Stochastic-Constrained Stochastic Optimization with Markovian Data
This work addresses constrained optimization problems for machine learning applications where data dependencies are Markovian, offering incremental improvements over existing methods for specific scenarios.
The paper tackles stochastic-constrained optimization with non-i.i.d. Markovian data by generalizing the drift-plus-penalty framework to this setting, proposing two adaptive variants that handle known or unknown mixing times, and demonstrates effectiveness in classification with fairness constraints, achieving competitive performance in experiments.

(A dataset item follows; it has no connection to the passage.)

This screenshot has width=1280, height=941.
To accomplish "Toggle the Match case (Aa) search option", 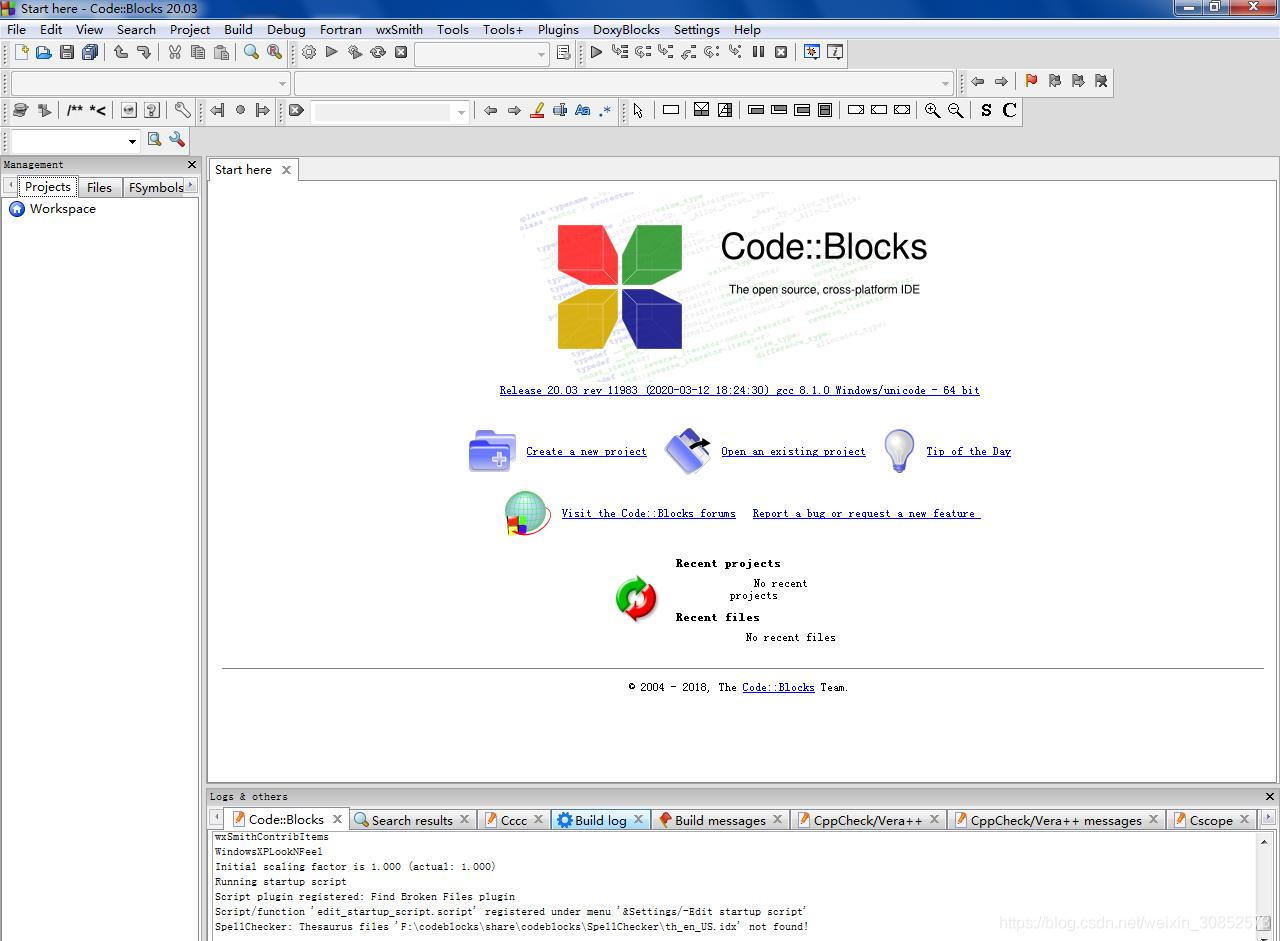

This paper considers stochastic-constrained stochastic optimization where the stochastic constraint is to satisfy that the expectation of a random function is below a certain threshold. In particular, we study the setting where data samples are drawn from a Markov chain and thus are not independent and identically distributed. We generalize the drift-plus-penalty framework, a primal-dual stochastic gradient method developed for the i.i.d. case, to the Markov chain sampling setting. We propose two variants of drift-plus-penalty; one is for the case when the mixing time of the underlying Markov chain is known while the other is for the case of unknown mixing time. In fact, our algorithms apply to a more general setting of constrained online convex optimization where the sequence of constraint functions follows a Markov chain. Both algorithms are adaptive in that the first works without knowledge of the time horizon while the second uses AdaGrad-style algorithm parameters, which is of independent interest. We demonstrate the effectiveness of our proposed methods through numerical experiments on classification with fairness constraints.